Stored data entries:
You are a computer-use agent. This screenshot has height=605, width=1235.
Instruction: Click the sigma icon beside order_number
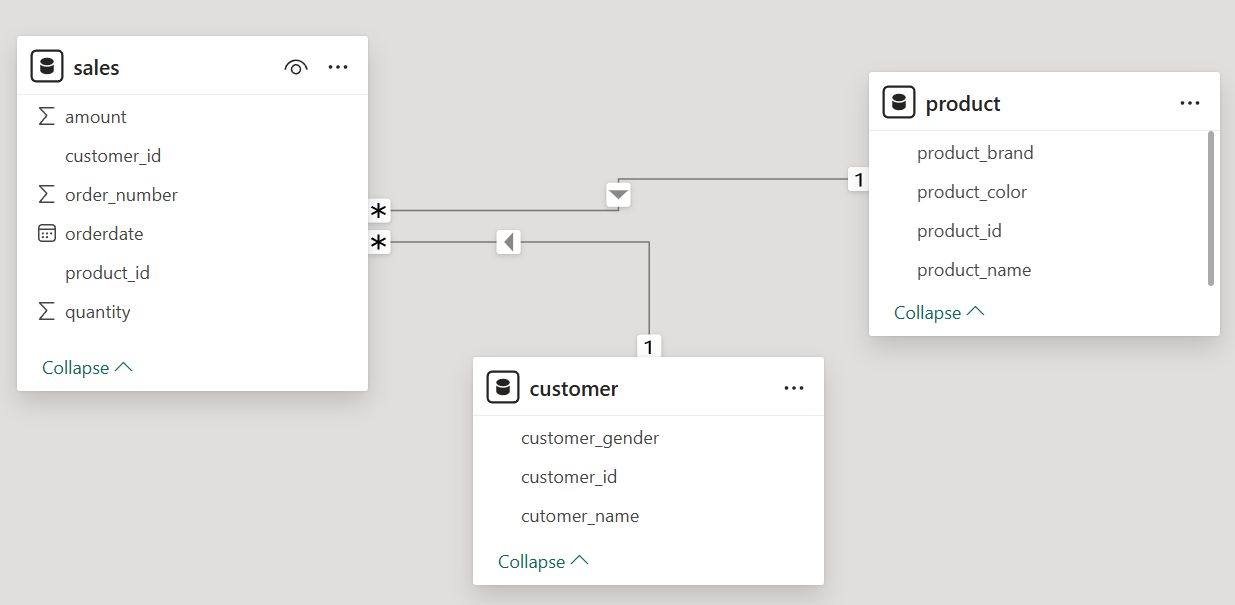pos(44,194)
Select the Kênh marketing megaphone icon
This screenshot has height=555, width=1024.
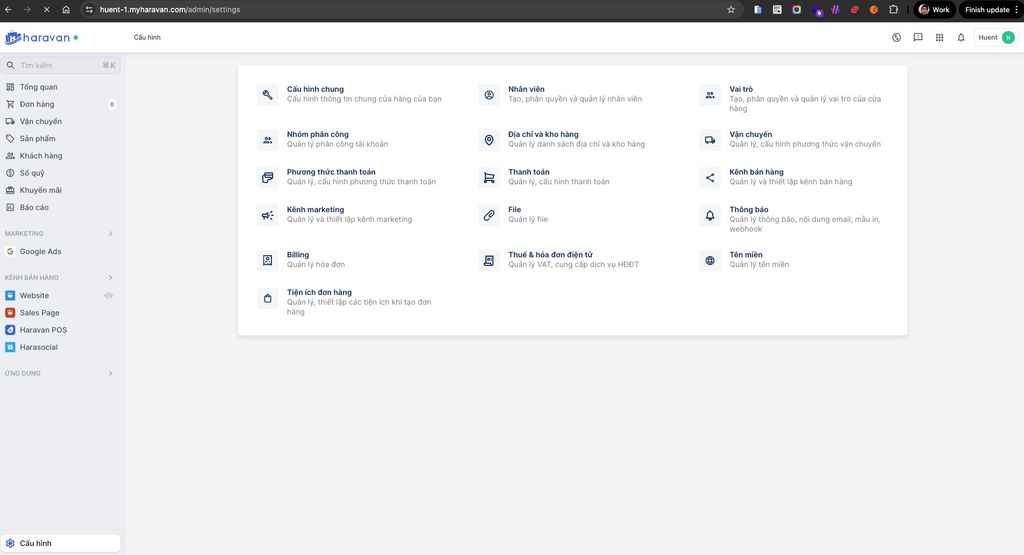pos(267,215)
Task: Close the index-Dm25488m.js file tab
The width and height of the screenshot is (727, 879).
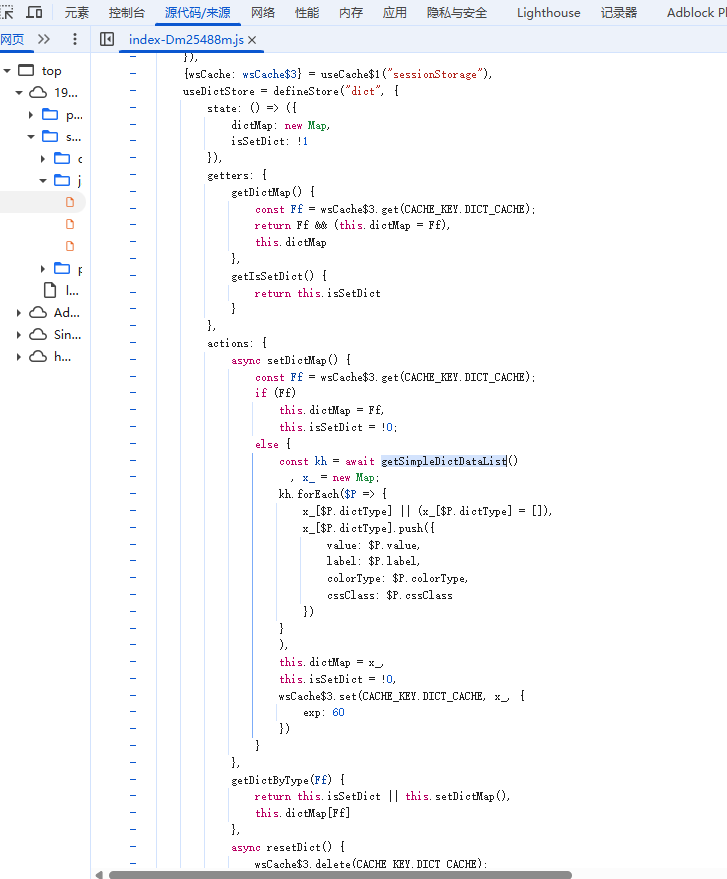Action: tap(252, 39)
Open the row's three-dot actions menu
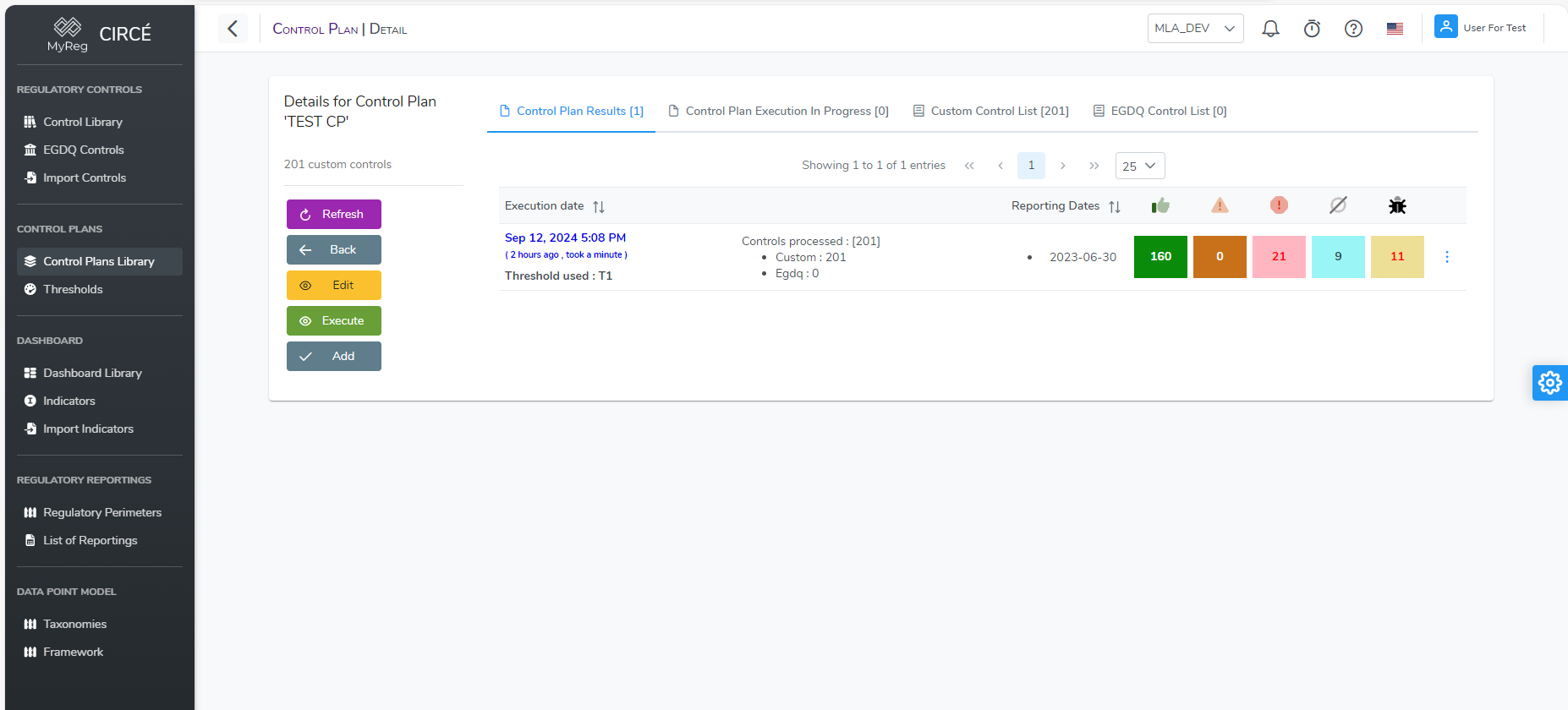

**How to complete this task**
Return every record exactly, leaving out the pictures.

**Solved problem**
You are a computer-use agent. This screenshot has height=605, width=1235.
Instruction: Click the sigma icon beside order_number
pos(44,194)
Select the Kênh marketing megaphone icon
This screenshot has height=555, width=1024.
pos(267,215)
Task: Close the index-Dm25488m.js file tab
The width and height of the screenshot is (727, 879).
Action: tap(252, 39)
Open the row's three-dot actions menu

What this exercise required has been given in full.